これを聞いていたので、担当者に聞きました。
「去年は、生まれ月で決定したそうですね」
「いえ、そんなことはないです」
そりゃ担当者は否定しますよね。
でも、おかまいなしに続けました。
「今年は、生まれ月ではなく、本当に療育が必要かどうかを見て、選んでください」と言って帰ってきました。
まぁ、やるだけやったし、元々2歳児は入園が難しいと聞いていたから、
そんなに期待もしていなかったので、結果を待つことに・・・。
この結果が、わかるのが3月の上旬だから3ヶ月も待たなくてはいけないのです。
10月頃から面接は始まっているから、もっと待っている方もいるということです。
結果がわかる3月という時期も問題なのです。
ハルみたいに療育園に入園できなくても2歳児だからあと1年親子教室に通うことができる子や、療育園に入園できる子はいいのです。春から3歳児、特に4歳児になる子は、受け入れ先を探さないといけないのです。

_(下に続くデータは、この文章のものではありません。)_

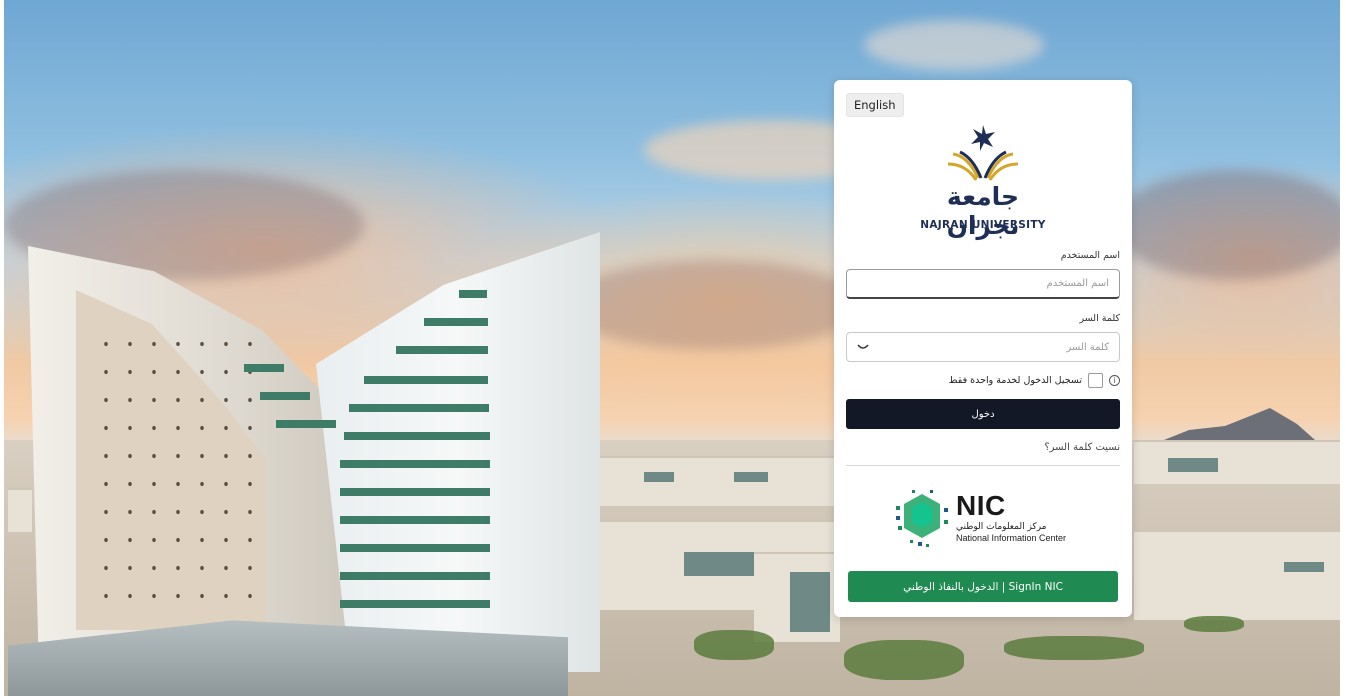 The height and width of the screenshot is (696, 1346). I want to click on username-input, so click(983, 284). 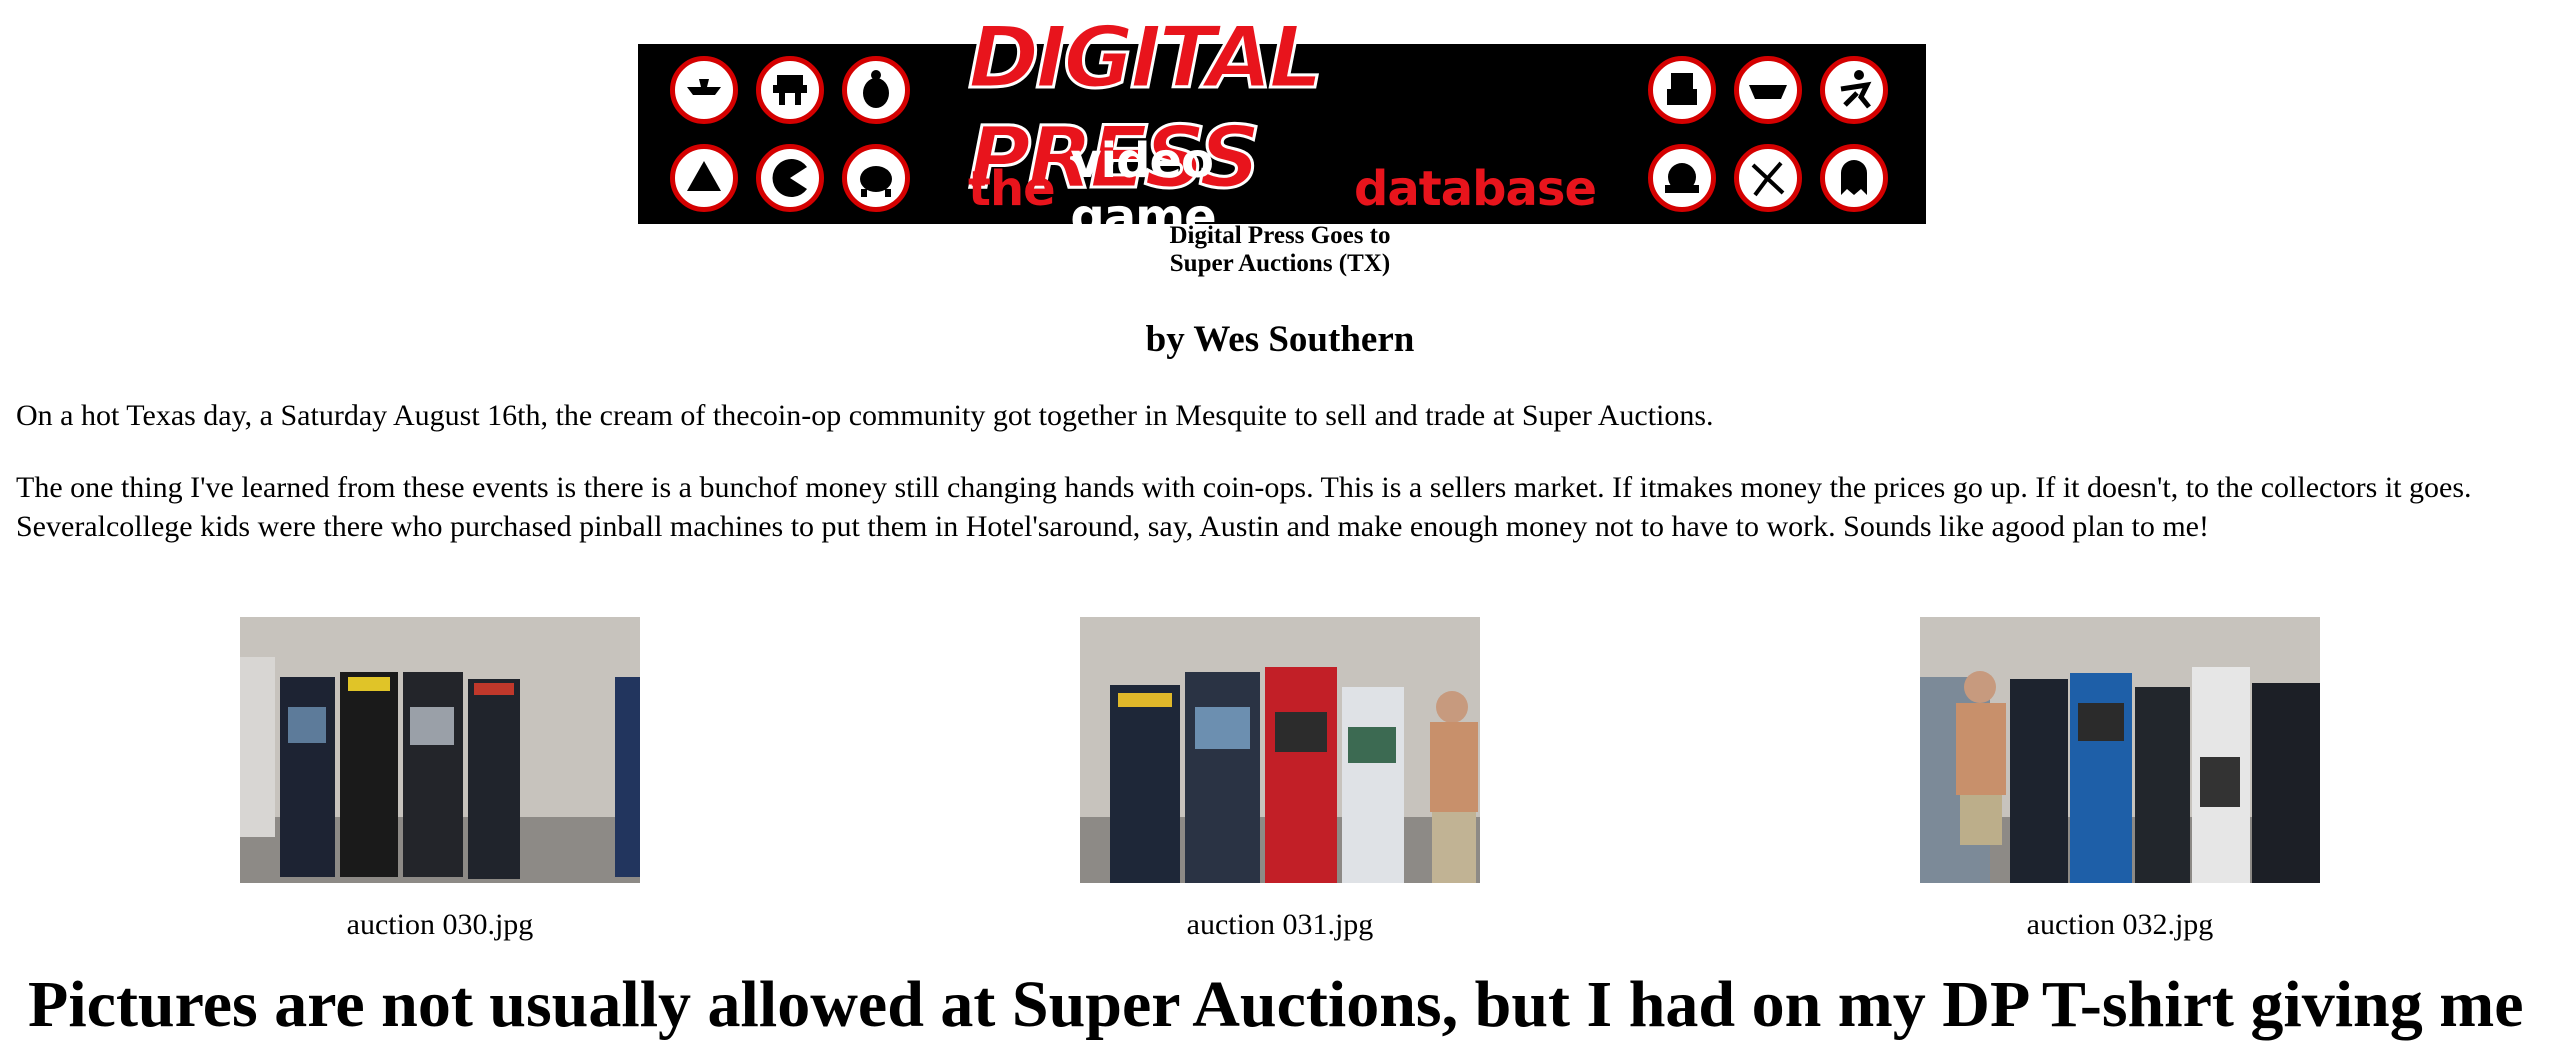 I want to click on monster-icon, so click(x=1682, y=178).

保育所をキープして療育園を受けることができなかったと思うので、3月から加配が必要なら付けてもらえる園を探さないといけないのです。
そして、3月になり結果の電話が掛かってきました。まるで合格発表ですよ。
「会議で話し合った結果、たいよう園(仮名)に決定しました」一瞬、何が起きたのかわかりませんでした。
きっと待機児童になると思っていたところに、合格(?)のお知らせがきました。ちょっとした奇跡が起きたようです。